Washington State

House of Representatives

Office of Program Research

BILL

ANALYSIS

Financial Institutions & Insurance

 

 

HB 1347

 

Brief Description:  Creating the structured settlement protection act.

 

Sponsors:  Representatives Benson and Hatfield.

 

Brief Summary of Bill

 

$A process is created by which a third party must first obtain court approval before acquiring the rights of the original beneficiary  to receive annuity payments under a structured settlement agreement.  Before the court will approve such an acquisition, a third party must make specified disclosures to the original beneficiary and comply with notice requirements.  The court cannot approve a proposed acquisition without entering a finding that the transaction is in the best interests of the original beneficiary.

 

 

Hearing Date:  2/6/01

 

Staff:  Thamas Osborn (786‑7129).

 

Background: 

 

In the settlement of large tort claims, damages are often paid by a defendant to a plaintiff in the form of what is called a "structured settlement".  In its simplest form, a structured settlement typically involves the initial payment of a lump sum, followed by a series of subsequent smaller payments that are made at specified intervals over a period of years (an "annuity").

 

This approach to the payment of damages can be advantageous to both parties.  Structured settlements are usually paid by an insurance company (the "obligor"), that obtains a benefit by paying off the obligation in installments over a long period of time, rather than as a single lump sum.
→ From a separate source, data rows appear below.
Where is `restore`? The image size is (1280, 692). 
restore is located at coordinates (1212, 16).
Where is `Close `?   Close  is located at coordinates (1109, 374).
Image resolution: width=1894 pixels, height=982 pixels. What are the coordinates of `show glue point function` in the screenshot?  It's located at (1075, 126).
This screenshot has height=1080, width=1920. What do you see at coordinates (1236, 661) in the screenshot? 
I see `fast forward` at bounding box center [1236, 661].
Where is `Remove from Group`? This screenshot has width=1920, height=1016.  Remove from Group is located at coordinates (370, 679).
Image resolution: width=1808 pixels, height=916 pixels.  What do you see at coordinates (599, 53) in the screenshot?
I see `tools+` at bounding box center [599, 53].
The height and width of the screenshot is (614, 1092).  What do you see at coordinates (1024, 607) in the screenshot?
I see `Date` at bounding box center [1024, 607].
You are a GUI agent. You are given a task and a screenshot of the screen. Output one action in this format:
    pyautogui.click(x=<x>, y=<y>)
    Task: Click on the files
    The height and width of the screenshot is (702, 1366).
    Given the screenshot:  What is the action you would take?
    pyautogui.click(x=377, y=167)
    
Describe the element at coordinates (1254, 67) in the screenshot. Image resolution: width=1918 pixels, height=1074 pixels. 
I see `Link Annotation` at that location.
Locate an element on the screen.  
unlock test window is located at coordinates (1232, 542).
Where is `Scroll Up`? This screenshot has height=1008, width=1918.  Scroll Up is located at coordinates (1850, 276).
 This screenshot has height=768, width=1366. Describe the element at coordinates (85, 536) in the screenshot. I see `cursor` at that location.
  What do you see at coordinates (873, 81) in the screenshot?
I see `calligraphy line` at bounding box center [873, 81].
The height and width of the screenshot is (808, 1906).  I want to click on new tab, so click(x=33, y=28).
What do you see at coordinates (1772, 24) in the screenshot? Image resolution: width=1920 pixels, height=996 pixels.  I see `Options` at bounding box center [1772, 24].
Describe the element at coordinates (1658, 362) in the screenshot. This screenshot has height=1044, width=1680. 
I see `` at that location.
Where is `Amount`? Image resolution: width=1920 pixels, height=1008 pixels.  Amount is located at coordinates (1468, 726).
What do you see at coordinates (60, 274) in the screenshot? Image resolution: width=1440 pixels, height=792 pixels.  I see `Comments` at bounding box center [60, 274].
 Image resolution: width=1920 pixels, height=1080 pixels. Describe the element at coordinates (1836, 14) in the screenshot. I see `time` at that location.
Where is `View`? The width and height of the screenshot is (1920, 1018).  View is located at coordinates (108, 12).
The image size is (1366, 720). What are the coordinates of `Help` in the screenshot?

The recipient of the proceeds of a structured settlement (the "payee") can benefit as well,  since the annuity payments are not subject to federal income tax and the receipt of payments over the long term can provide financial security.

 

It has become commonplace for a payee to transfer his or her right to receive the annuity to a third party corporation (the "transferee"), via a contract called a "transfer agreement".  In return, the payee receives a single lump sum payment representing  the discounted present value of the annuity.

 

Currently, state law does not specifically regulate the practice of companies acquiring the rights to receive the annuity proceeds of structured settlement agreements.

 

Summary of Bill: 

 

The bill creates a new chapter under Title 19 RCW, to be entitled the "Structured Settlement Protection Act".

 

The payee=s right to receive annuity payments from an obligor under a structured settlement agreement cannot be acquired from the payee by the transferee absent a formal application by the transferee which requires approval via court order. A transfer agreement that is not ratified by court order cannot be enforced against the obligor.

 

The burden of acquiring the court order is on the transferee, who must arrange a court hearing and serve all interested parties, including the payee and obligor, with at least 20 days advance notice. The notice must describe the proposed transfer, contain a copy of the transfer agreement, list the names and ages of the payee=s dependents, and describe the procedural rights of the parties.

 

A court may not enter an order approving a transfer agreement without first making factual findings that 1) the agreement is in the best interests of the payee and his or her dependents, 2) the payee received professional advice about the transfer or knowingly waived such advice in writing, and 3) the transfer does not violate any court order, statute or government regulation.

 

The transferee is required to provide specific written disclosures to the payee not less than three days prior to the date on which the payee signs the transfer agreement. The disclosures must include: 1) The amount of the lump sum payment to be received by the payee and an itemization of any deductions for expenses; 2) the aggregate amount of the payments being transferred; 3) the discounted present value of the payments being transferred; 4) the amount of penalties or liquidated damages for which the payee may be liable in the event of breach of the agreement by the payee; and 5) the statement that the payee may cancel the agreement not later than the third business day after signing.

 

The legal requirements set forth in the bill cannot be waived by a payee, and any such waiver is thus void.

 

Once a transfer agreement has been formally approved via court order, the obligor is relieved of any legal obligation towards the payee with respect to the transferred payments. The legal obligations between the obligor and transferee are specified with respect to costs, fees and taxes.

 

The bill allows for the transfer agreement approval process to be undertaken through administrative proceedings rather than court action.

 

Appropriation:  None.

 

Fiscal Note:  Not Requested.

 

Effective Date:  Ninety days after adjournment of session in which bill is passed.